_Goal a_
Read the forum thread below and decide whether each statement agrees with it: (i) the first poster uses FB directly; (ii) the first poster says the fine was not fully paid; (iii) seamusodwyer68 says the debt will disappear in 10 years. For each one, answer yes or no and quote the words of the thread that decide it.

_Excerpted text_
· · · · ·

# Since Brek**** do UK companies have the right to access personal data of EU residents?



## SPGW (Dec 22, 2020)

Looking for some legal expertise here, somewhat related to the ongoing issues with London ULEZ, LEZ and other charges being subcontracted to a private UK firm called EPC plc (and for readers who followed that thread, I will report back once there is an outcome... and btw thanks to your comments, I have joined the FB group, through a family member who uses FB - I don't - of several hundred now, who are in a similar position)...

Is it legitimate for a UK-based company to access personal data, including name, address, vehicle make and registration, of residents of the EU?


----------



## seamusodwyer68 (21 d ago)

i know that France has now been linked with TFL and they are sending dept collectors to France now, its a pcn so they can only ever take your car , make no contact with dept company, tell tfl your address is vulnerable if you can ie you have oap person so they cant attend or send anyone. the dept is useless it will dissapear in 6 years, they will never try to take you to court they are not any real Authority and the dept is a council invoice to be fair its almost as useless as a private company invoice, they cant ever go in your house you have not broken any laws. By the way if anyone is arrested for breach of the piece when they try to take a car the whole thing is cancelled and you get paid compo and even police are in trouble. dont be tricked, be real noisey


----------



## SPGW (Dec 22, 2020)

You are right, thanks. Unfortunately I was tricked. At least I didn’t fully pay (don’t have that kind of dosh lying around), and now see plenty of folk with fines in the thousands of pounds.
Seems the answer to the initial question is NO.
So, something positive from the UK leaving EU after all!
Noise will be made.


----------

· · · · ·

_Source data_
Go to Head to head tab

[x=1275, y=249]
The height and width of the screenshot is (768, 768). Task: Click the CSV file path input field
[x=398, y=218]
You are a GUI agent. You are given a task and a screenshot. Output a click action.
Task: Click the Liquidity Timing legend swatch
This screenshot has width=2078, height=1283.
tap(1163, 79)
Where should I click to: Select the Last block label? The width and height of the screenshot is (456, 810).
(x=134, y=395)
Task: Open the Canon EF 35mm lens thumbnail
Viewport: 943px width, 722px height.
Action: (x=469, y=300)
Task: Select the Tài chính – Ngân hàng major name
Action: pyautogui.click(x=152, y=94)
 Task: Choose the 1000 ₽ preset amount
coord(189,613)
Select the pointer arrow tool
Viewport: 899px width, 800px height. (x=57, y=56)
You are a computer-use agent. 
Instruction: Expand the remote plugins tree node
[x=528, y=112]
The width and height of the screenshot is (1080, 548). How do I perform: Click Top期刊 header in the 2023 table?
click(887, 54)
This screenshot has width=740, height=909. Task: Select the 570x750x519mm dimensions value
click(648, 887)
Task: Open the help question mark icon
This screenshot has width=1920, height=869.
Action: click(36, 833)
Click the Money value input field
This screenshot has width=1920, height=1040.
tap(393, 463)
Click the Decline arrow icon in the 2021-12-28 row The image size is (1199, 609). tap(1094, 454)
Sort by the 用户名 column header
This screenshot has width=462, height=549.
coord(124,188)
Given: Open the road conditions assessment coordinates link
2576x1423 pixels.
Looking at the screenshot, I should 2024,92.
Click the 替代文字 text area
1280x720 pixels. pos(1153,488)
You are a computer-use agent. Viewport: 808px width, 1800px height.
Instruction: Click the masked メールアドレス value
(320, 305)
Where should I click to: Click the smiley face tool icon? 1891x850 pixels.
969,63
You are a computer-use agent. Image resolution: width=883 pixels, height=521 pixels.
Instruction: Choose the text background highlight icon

· · · · ·

_Goal b_
List every line of the rows above that contains the string "tool". Case counts.

_Written answer a_
(i) No: "through a family member who uses FB - I don't"
(ii) Yes: "At least I didn’t fully pay"
(iii) No: "it will dissapear in 6 years"

_Written answer b_
Select the pointer arrow tool
Where should I click to: Click the smiley face tool icon? 1891x850 pixels.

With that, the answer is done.